Court Opinion

ID: 7186907
Source: CourtListenerOpinion
Date Created: 2022-07-24 16:53:16.00443+00
Date Added: 2024-06-11T16:16:05.782837
License: Public Domain

Same Case. — On a Re-hearing.
Land, J.
We granted a re-hearing in this case to consider a second opposition filed by G. W. Denton to the Curator’s tableau of distribution. As this opposition was not disposed of by the judgment appealed from, we did not consider it in the opinion prepared in the first instance; but as we are satisfied that Denton is concluded by the judgment of the lower Court homologating the final tableau of distribution, although it is silent as to this particular demand, it is our duty to pass upon the merits of his second opposition.
The opponent claimed in his second opposition to be placed on the tableau as a privilege creditor for the sum of two hundred dollars and eighteen cents, the costs of filling up certain lots which he at the time held and possessed as owner, but which were afterwards adjudged to be the property of the succession of James Erwin.
The contractor who filled up the lots, sued Denton for the sum above mentioned, which he paid with a conventional subrogation to all the rights of the former.
Whether Denton has a right to recover from the succession of Erwin the amount paid to the contractor, depends on the question whether the latter could *134have recovered the cost of filling up the lots, in an action against the succession, for the only rights which Denton claims to enforce, are those which he acquired from the contractor by the effect of the subrogation.
It has already been held that a contractor by municipal authority has no right of action against the proprietor, for filling up lots in the city of New Orleans, unless he shows that the contract was adjudicated to him as the lowest bidder, in pursuance of the 22d section of the Act of the 21st March, 1850 ; and as Denton has failed to show that the contract was adjudicated to tho contractor as the lowest bidder, in pursuance of the provisions of the statute, he has failed to show any right of action in him against the succession of Erwin.
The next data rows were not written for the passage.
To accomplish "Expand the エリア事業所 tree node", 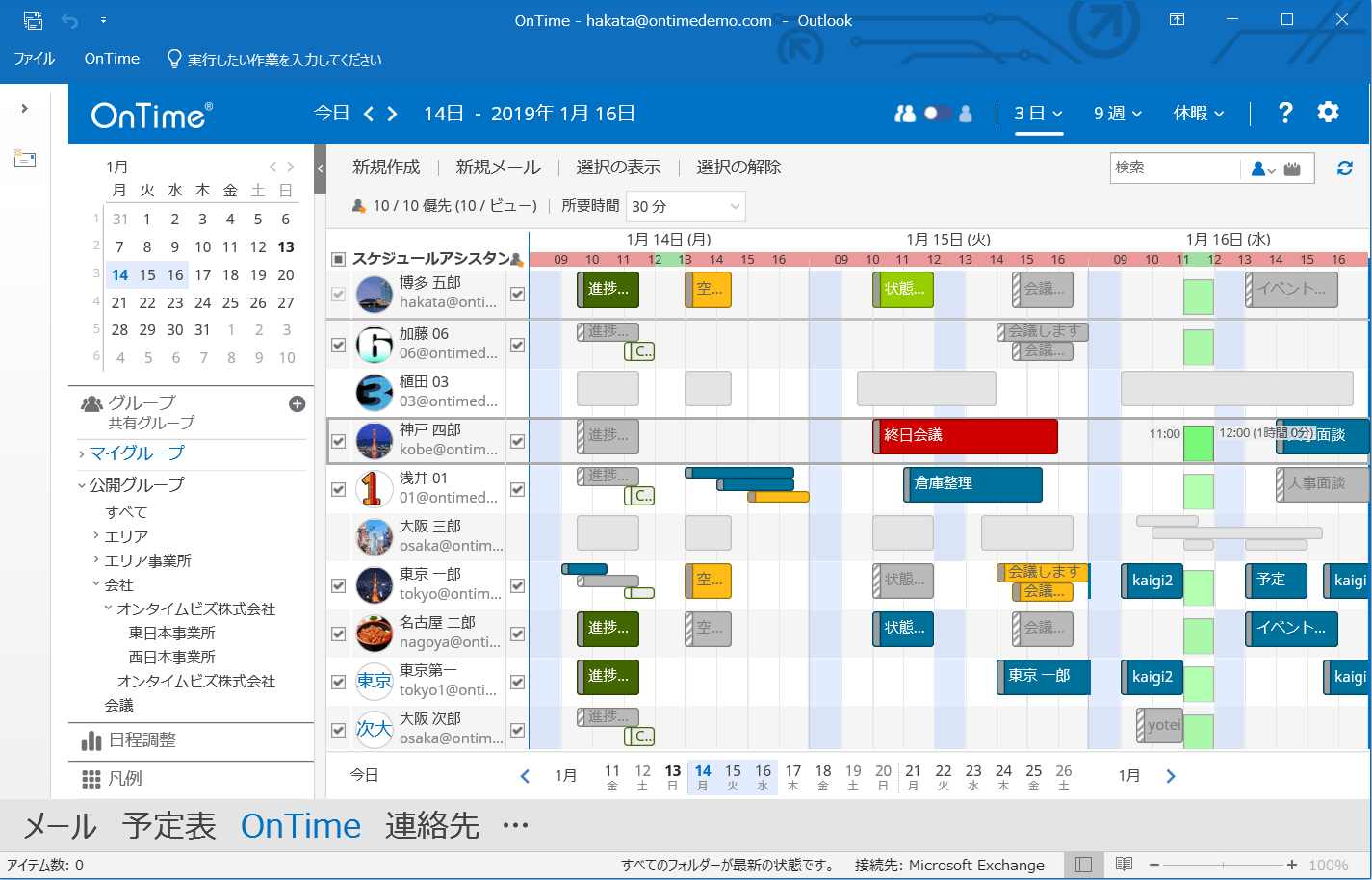I will [x=96, y=560].
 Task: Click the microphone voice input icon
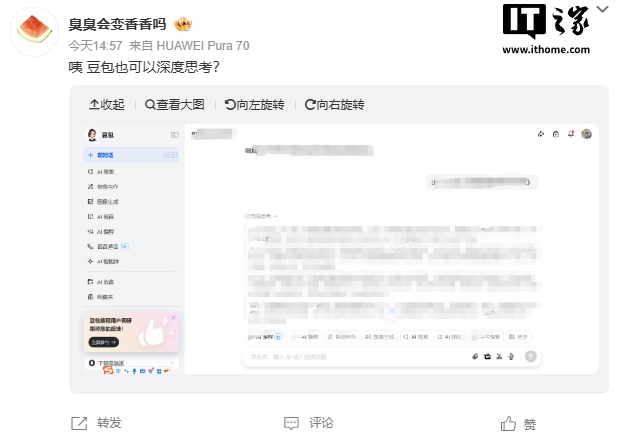click(511, 357)
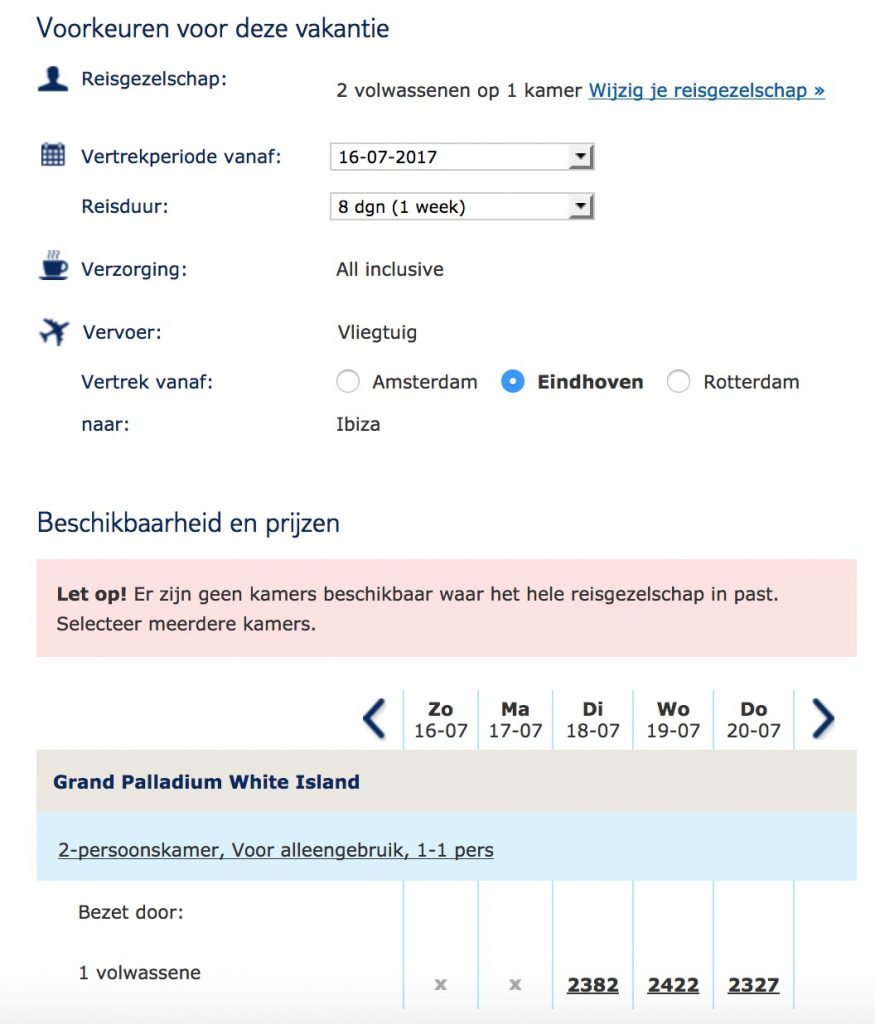Screen dimensions: 875x1024
Task: Select Rotterdam as departure airport
Action: (x=679, y=382)
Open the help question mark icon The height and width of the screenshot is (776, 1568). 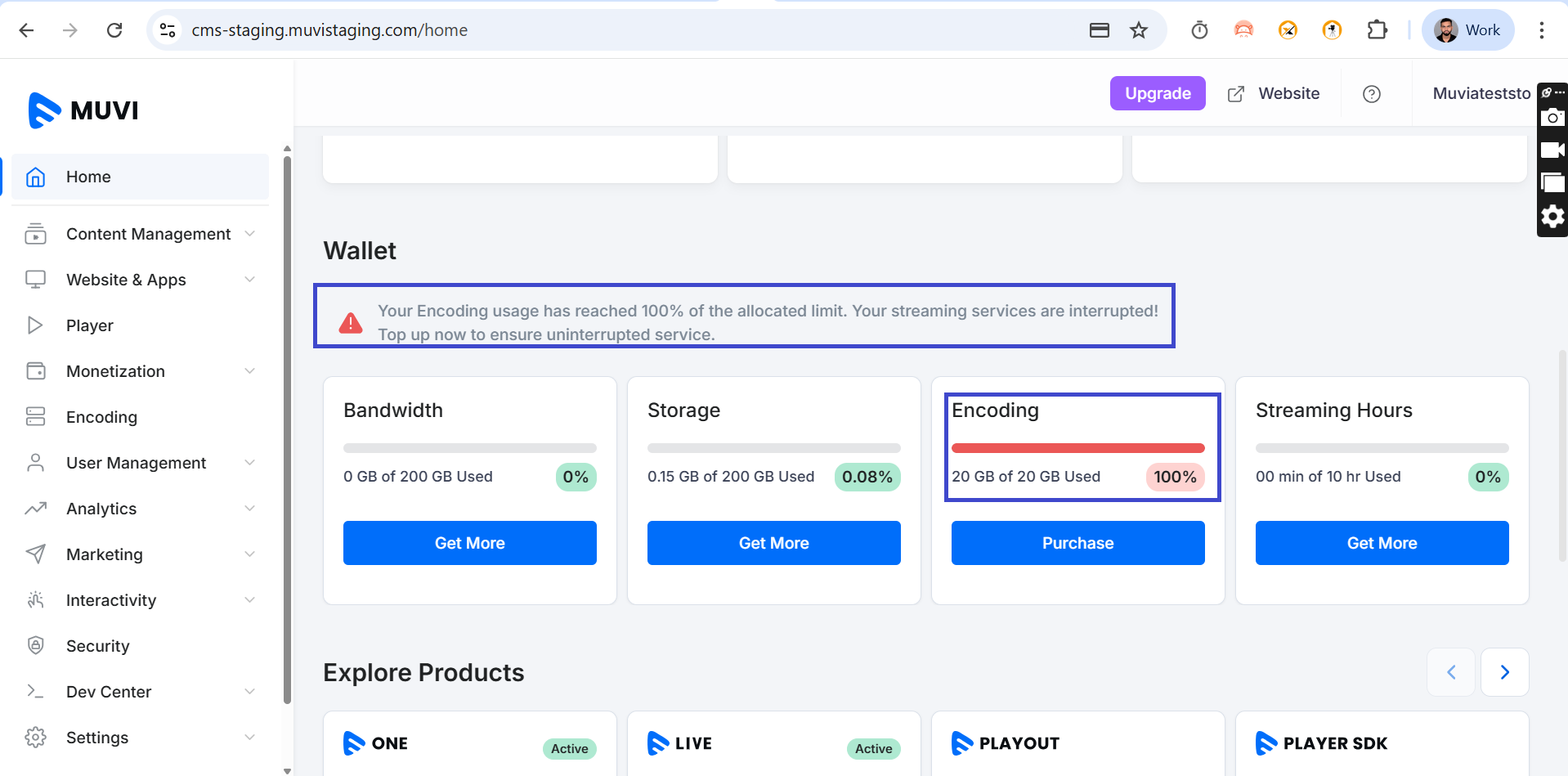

See Session Acts 1850, p. 164; Fox v. Sloo, 10 An. p. 11; Fox v. City of New Orleans, 12 An. 154. As the contractor had no right of action against the succession of Erwin, Denton acquired none by the effect of the conventional subrogation.
It is therefore orde-ed, adjudged and decreed, that our former judgment, which virtually bars said second opposition Of G. W. Denton, remain undisturbed.